## EXTRAIT DU TEXTE
################

Petite Histoire de Lille

 

Une île ! Un relief qui émerge au milieu de la Deûle. Tel était Lille il y a deux millénaires. « C'est d'ailleurs de cette île initiale que la cité tire son nom », explique Alain Lottin, ancien président de l'université d'Artois et auteur de nombreux ouvrages d'histoire locale.

Si cette étymologie est bien connue, la localisation de la première implantation humaine sur le territoire de la commune est, en revanche, malaisée. « Le cours de la Deûle a beaucoup bougé depuis cette époque. Nous savons qu'à la période romaine une augmentation du débit de la rivière a contribué à en changer le lit », justifie Nicolas Dessaux, archéologue municipal.

Des découvertes archéologiques du XIXe siècle avaient permis de repérer, en plusieurs points, des traces humaines datant de l'âge du bronze, soit entre 2500 et 800 avant notre ère. Malheureusement, tous les documents anciens restituant l'emplacement et surtout l'interprétation de ce mobilier archéologique ont disparu dans l'incendie qui a ravagé le palais Rihour en 1916.

Un hameau dès la fin de l'Antiquité.

La multiplication des chantiers de fouille, depuis dix ans, a cependant permis de pallier, en partie, ce manque. La moisson archéologique s'avère, de fait, suffisamment riche pour qu'on puisse à nouveau reconstituer une partie de l'histoire antique de la ville. Qu'on en juge : des bijoux vieux de plus de 2 000 ans ont été exhumés au pied du centre de natation de la rue de la Digue ; les vestiges d'une grande villa gallo-romaine ont été identifiés sous le palais Rameau (boulevard Vauban). Enfin, un bâtiment du IIesiècle après J.-C. a été mis au jour par les spécialistes de l'Institut national de recherches archéologiques préventives à l'emplacement du centre commercial des Tanneurs (rue de Paris). « Mais ces découvertes ne nous disent rien de l'urbanisation de l'endroit. Il peut s'agir de bâtiments isolés », tempère Nicolas Dessaux.

Alain Lottin pense que ces éléments, mis bout à bout, confirment qu'un hameau préexistait sur le territoire de la commune dès la fin de l'Antiquité. « On sait que Charlemagne avait une riche résidence à Annappes (aujourd'hui Villeneuve-d'Ascq). Les documents qui évoquent ce palais rapportent que le lieu était entouré de plusieurs villages. Difficile d'imaginer qu'il n'y ait rien eu, à l'époque romaine, à l'emplacement de Lille », indique l'historien. D'autant que, situé à l'intersection d'une voie romaine et à la confluence de plusieurs rivières (la Deûle et le Becquerel, notamment), l'endroit semble idéal pour développer une place commerciale...

La découverte récente de céramiques gauloises sur la ZAC Iéna-Racine, à Wazemmes, pourrait conforter l'hypothèse d'une origine strictement gauloise de la ville. Mais les analyses sont encore en cours et les spécialistes demeurent prudents.

################

Pouvez-vous recopier mot pour mot le passage du texte sur l'histoire de Lille, de « Si cette étymologie » à « Dessaux, archéologue municipal. » ? Seul le texte sur l'histoire de Lille sert de référence.

## JEU DE DONNÉES
################

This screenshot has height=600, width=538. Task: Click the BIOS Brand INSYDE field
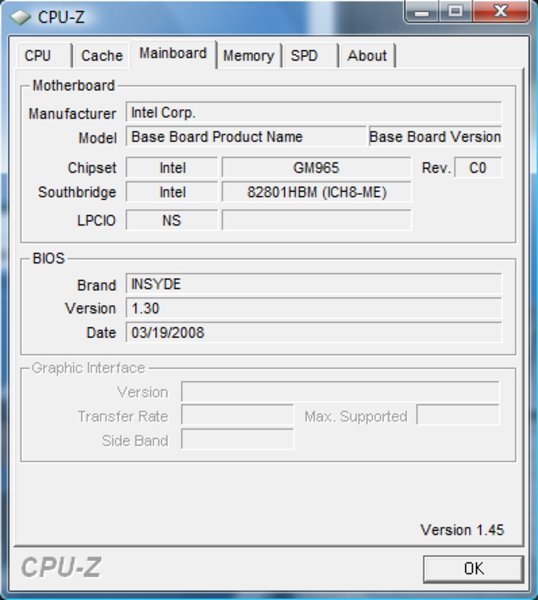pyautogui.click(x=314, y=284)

################

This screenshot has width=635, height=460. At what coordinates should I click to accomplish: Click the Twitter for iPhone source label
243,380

################

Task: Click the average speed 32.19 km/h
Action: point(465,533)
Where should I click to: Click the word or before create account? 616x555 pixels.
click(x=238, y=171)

################

## RÉSULTAT
Si cette étymologie est bien connue, la localisation de la première implantation humaine sur le territoire de la commune est, en revanche, malaisée. « Le cours de la Deûle a beaucoup bougé depuis cette époque. Nous savons qu'à la période romaine une augmentation du débit de la rivière a contribué à en changer le lit », justifie Nicolas Dessaux, archéologue municipal.